The subset of XPath proposed for XML Schema by the working group does not
go far enough in limiting the allowed expressions. In fact, further
thoughts on the problem make me wonder whether using XPath at all for
identity constraints in Schema is a good idea. The following problems
highlight some of my concerns.

Problem 1: Qualifying Elements and Attributes

I asked for a clarification on this issue from the general XML Schema
community on the xmlschema-dev mailing list with no response. Perhaps I can
get a response from the www-xml-schema-comments readers.

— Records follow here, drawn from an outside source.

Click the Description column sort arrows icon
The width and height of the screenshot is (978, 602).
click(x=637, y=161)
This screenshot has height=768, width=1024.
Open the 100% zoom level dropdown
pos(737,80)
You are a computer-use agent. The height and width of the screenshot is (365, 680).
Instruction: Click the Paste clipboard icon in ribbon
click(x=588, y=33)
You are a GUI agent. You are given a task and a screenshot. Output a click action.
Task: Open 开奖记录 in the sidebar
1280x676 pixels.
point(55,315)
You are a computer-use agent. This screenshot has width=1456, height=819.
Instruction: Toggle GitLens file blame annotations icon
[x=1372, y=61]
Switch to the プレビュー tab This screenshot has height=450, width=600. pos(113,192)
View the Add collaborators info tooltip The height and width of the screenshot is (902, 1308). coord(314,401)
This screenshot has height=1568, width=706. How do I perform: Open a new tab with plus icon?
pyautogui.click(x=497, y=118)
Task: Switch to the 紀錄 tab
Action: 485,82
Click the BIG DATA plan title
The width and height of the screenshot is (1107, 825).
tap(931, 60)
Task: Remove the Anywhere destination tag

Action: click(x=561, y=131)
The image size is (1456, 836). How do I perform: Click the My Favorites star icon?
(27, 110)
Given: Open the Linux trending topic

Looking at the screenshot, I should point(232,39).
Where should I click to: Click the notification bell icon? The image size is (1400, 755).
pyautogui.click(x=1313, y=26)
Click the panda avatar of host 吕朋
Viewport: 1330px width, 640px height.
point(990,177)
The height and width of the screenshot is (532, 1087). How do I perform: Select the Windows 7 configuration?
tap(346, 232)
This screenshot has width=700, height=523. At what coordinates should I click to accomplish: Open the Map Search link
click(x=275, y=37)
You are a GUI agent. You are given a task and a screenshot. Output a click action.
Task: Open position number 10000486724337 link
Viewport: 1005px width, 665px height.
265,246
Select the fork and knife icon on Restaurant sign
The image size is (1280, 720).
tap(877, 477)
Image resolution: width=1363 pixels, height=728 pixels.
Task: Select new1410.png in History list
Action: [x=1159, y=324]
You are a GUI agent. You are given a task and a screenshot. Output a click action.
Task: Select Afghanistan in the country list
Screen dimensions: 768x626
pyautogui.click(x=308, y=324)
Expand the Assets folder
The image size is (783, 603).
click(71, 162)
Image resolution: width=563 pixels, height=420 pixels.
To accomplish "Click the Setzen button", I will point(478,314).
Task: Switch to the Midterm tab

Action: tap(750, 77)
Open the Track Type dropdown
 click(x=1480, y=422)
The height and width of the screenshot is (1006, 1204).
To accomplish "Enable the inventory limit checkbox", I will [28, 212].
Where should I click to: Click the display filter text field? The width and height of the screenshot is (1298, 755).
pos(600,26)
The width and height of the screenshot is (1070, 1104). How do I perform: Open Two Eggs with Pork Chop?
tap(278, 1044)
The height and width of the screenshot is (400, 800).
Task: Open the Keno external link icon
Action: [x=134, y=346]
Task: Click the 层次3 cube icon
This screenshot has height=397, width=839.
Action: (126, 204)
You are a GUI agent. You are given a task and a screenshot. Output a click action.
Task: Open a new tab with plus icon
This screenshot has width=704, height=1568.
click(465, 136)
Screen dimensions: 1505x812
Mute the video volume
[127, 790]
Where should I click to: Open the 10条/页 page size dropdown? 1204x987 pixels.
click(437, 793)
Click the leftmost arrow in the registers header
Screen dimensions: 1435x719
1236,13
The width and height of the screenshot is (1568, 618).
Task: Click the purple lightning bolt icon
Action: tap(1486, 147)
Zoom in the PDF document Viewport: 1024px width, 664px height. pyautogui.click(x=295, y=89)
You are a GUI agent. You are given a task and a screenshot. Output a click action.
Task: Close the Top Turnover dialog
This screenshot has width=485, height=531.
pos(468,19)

The problem involves an inconsistency between how element names are
referenced when the grammar specifies a target namespace. In this case, all
references to elements must be fully qualified. For example:

  <schema xmlns='...' targetNamespace='NS' xmlns:a='NS'>
    <element name='foo'>
      <...>
        <element ref='a:bar'/>
      </...>
    </element>
    <element name='bar'>
      <.../>
    </element>
  </schema>

However, an example of using identity constraints in the primer (report.xsd
in section 5) does *not* qualify the XPaths used when defining selectors
and fields. For example:

  <schema xmlns='...' targetNamespace='NS' xmlns:a='NS'>
    <element name='foo'>
      <.../>
      <unique>
        <selector xpath='bar'/>
        <field xpath='@baz'/>
      </unique>
    </element>
    <.../>
  </schema>

Is this inconsistency intentional? In other words, when the grammar has a
target namespace, should we assume that unqualified steps in the XPaths are
in the target namespace? What about when the content models are a mix of
target namespaces?

Problem 2: Ambiguous Element Step

Allowing the use of the descendant:: axis in XPaths used for selectors and
fields has several problems. The first relates to the ability of
implementations to support identity constraints in an efficient manner.
Without this axis, implementation of identity constraints is both
straightforward and efficient (even for streaming XML such as SAX).
However, allowing the descendant axis complicates the implementation for
serial processors.

The second problem relates to the fact that field values must be compared
in the value space based on the attribute/element's datatype. However, the
descendant axis introduces ambiguity. For example:

  <element name='foo'>
    <...>
      <element name='bar'>
         <...>
           <element name='bar'/>
         </...>
      </element>
    </...>
    <unique>
      <selector xpath='.//bar'/>
      <field xpath='@baz'/>
    </unique>
  </element>

Which bar element does the selector match? Both bar elements could declare
a baz attribute with different types.

Problem 3: Anonymous Element Names

This is perhaps the most troubling because XPath is not capable of
distinquishing between globally declared elements and anonymous elements in
a target namespace where the form default is unqualified.

-AndyC

Received on Friday, 16 February 2001 00:47:15 UTC